To explore this apparent heterogeneity we examined two features of the included studies that might provide insight into the results. The first issue was potential poor matching of cases and controls which we tested within the combined RADIANT German and Bonn-Mannheim sample. Here cases were recruited from both of these two studies, whereas the controls were collected and genotyped only as part of the Bonn-Mannheim study. However, excluding the RADIANT cases and restricting to only the matched Bonn-Mannheim study’s cases and controls still resulted in a significant association with ROH (p=0.03), as both sets of cases were found to have similar mean FROH. This tentatively suggested that the heterogeneity apparent across studies was not replicated within studies. Secondly, we were interested in the effects of genomic coverage on ROH. Cases and controls from the Queensland Institute of Medical Research (QIMR) were recruited as one sample but included as two independent cohorts, based on their genotyping platform (Illumina 317k and 610k chips). When we restricted the analysis to only those SNPs directly genotyped on both platforms (202,062 SNPs), we found that the mean FROH for the QIMR-610k sample reduced from .086% to .077%, compared to .078% for the QIMR-317k sample. This implies, as expected, that genotyping platform and genome coverage were influencing estimates of mean FROH.

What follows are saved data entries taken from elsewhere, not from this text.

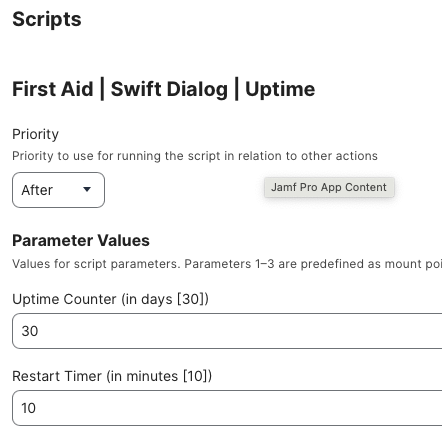Click the Priority field label
The height and width of the screenshot is (444, 442).
click(x=35, y=134)
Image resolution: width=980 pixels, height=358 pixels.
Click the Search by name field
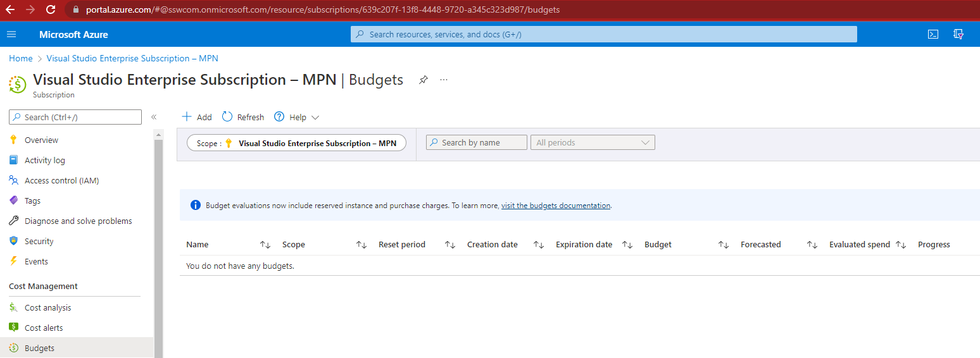[477, 143]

To better understand potential sources of heterogeneity in our findings, we used a linear meta-regression with a study’s effect size as the outcome and features of the studies individually analysed as predictors. We tested percentage of cases with recurrent MDD, mean FROH and genome-wide homozygosity, country of recruitment, presence of copy number variant probes on the platform, and genotyping platform as potential predictors of direction of effect (see Supplementary Table 1). Genotyping platform was nominally associated with effect size (p=0.05), and the direction of effect of FROH differed when studies on non-Illumina platforms were analysed separately. Within the 3 non-Illumina genotyped studies, increased inbreeding was protective against MDD (p=0.007) while within the 6 Illumina genotyped studies inbreeding was a significant risk factor for MDD (p=0.02). We noted that when more than one study was recruited from a country, the direction of effect for ROH was consistent across all studies recruited from the same country (see Figure 1). However, this was only a significant predictor in the meta-regression when distinguishing between German and non-German studies (p=0.02). This level of confounding from genotyping and country likely reduced our power to detect a true effect of ROH and MDD.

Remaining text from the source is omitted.